■ **YOUR TASK**
Write out the data exactly as given, dropping every picture.

========================================

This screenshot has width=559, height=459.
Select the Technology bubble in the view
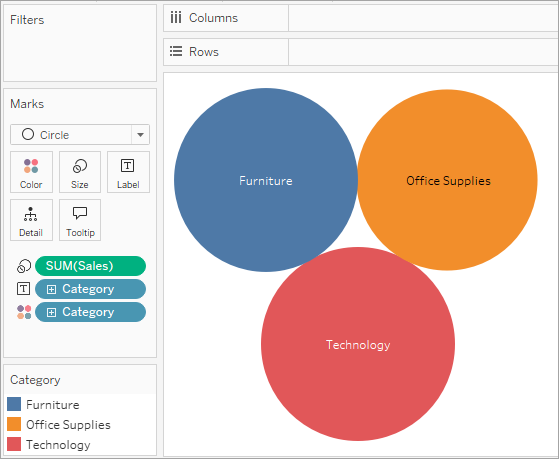coord(358,344)
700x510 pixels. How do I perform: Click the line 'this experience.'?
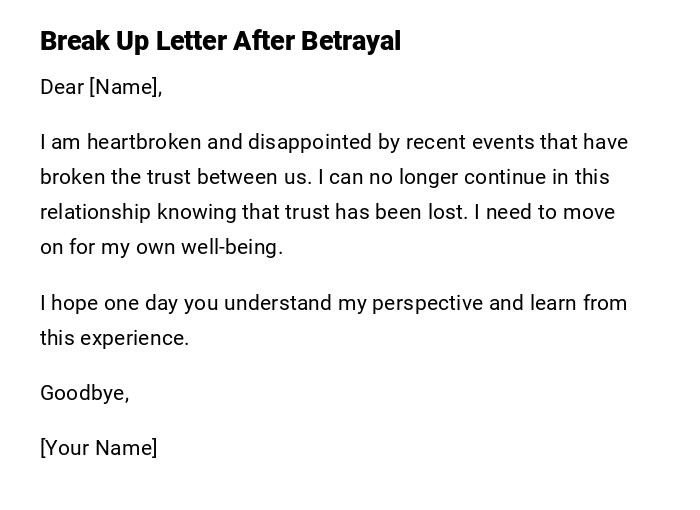point(114,338)
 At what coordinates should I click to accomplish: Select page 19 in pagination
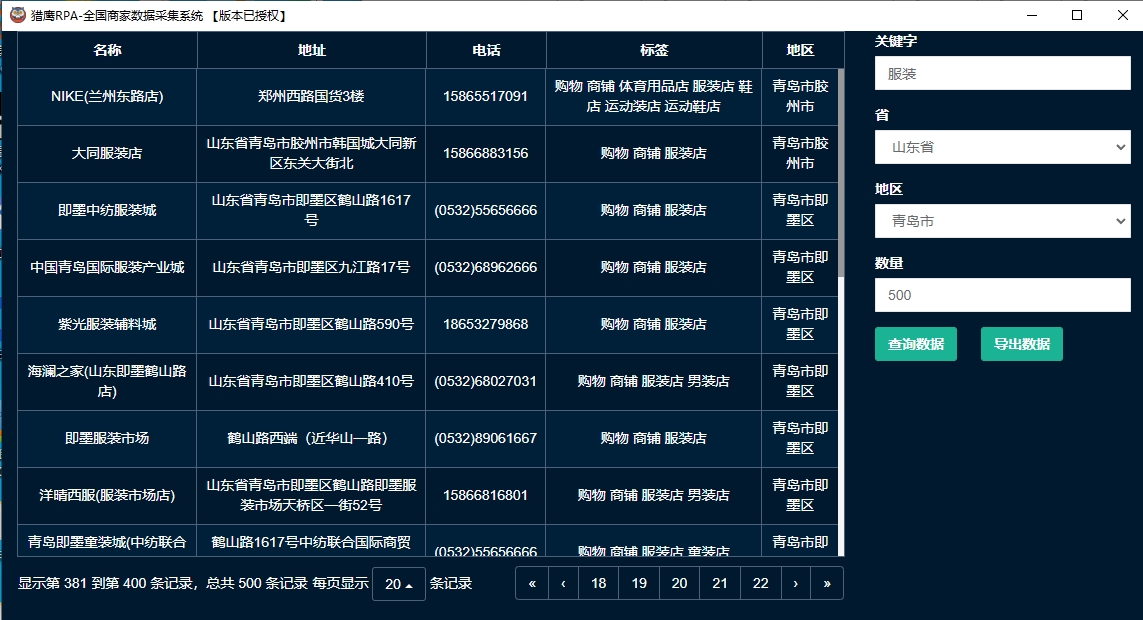pos(639,583)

========================================

■ **YOUR RESPONSE**
This screenshot has width=559, height=459.
Select the Technology bubble in the view
coord(358,344)
700x510 pixels. How do I perform: Click the line 'this experience.'?
point(114,338)
 At what coordinates should I click to accomplish: Select page 19 in pagination
pos(639,583)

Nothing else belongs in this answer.